Indeed, U.S. economic fundamentals are unimpressive all round. Yesterday's FED's Beige Book was similarly uninspiring. Though there was no sign of a uniform slow down in activity, except in the Residential Housing market, which is in trouble pretty much across the country. It is the bursting of the Housing Market bubble which is keeping analysts up at night. Given that the boom in the residential housing gave a huge boost to economic growth in the first part of this decade, it is fair to assume that the bursting of the housing bubble will resonate for a while. That's what everyone is waiting for.

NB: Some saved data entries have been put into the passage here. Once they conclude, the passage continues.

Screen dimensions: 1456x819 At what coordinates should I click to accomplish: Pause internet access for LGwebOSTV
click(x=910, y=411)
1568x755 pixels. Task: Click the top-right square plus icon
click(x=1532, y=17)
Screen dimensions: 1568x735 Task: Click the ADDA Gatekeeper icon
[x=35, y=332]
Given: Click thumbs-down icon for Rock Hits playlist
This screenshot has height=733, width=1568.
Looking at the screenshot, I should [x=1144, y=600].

Talk of RECESSION has eased somewhat recently, but market watchers are STILL waiting for second round effects.

Yesterday's Trade numbers took the edge off the USD but the market remains broadly bullish USD. The focus, of course, is interest rate differentials and low volatility. The whole Carry Trade phenomenon needs low volatility to continue. If that cracks, and let's face it it has cracked in other markets, then all bets are off. The Carry Trade favourite, USD/JPY looks like it will be capped below 119.80. This morning BoJ officials helpfully suggested that the official cash rate has room to move higher before the end of this year. EUR/JPY is playing around with record highs but keeps seeing good offers above 150.00, so sell the rally remains the way to go. EUR/USD, despite the positive economic fundamentals in the EuroZone and the constant hints of higher rates from Trichet and his buddies, is struggling to make gains. Some of this is related to EUR/JPY selling by Central Banks but ultimately, the EUR/USD bull run will be part of the USD bear story. Unless the EUR/USD sustains a break below 1.2500 a buy the dip strategy is recommended.

OIL 58.87
GOLD 586.20

The correction in the GOLD price longed for by the USD bulls appears to be over. With China currently sitting on USD 988 billion in Foreign Exchange Reserve (and rising) and looking to diversify away from the USD, particularly given the pressure coming from the U.S. for a Chinese currency revaluation, the upside potential for GOLD looks strong. According to some reports the proportion of reserves held in GOLD by Central Banks is around 9% of total reserves, with China and Japan holding considerably less than 9% of their reserves in GOLD. A real shift towards holding GOLD as a reserve asset, even without a substantial USD depreciation, would light a fire under GOLD. For now, GOLD is still in range trading mode, albeit with a bullish tone. A sustained break above USD 600 would be positive for the market.

OIL remains bid on the back of rumours of OPEC agreements. Indeed, the whole Commodity Market sell off appears to be running out of steam. We have triggered the stops and seen a healthy correction, provided growth remains relatively strong in Asia and the EuroZone, then Commodity price gains are possible from here. The U.S. economy may be heading for recession but the spill over effect on other economies, thus far, has been limited.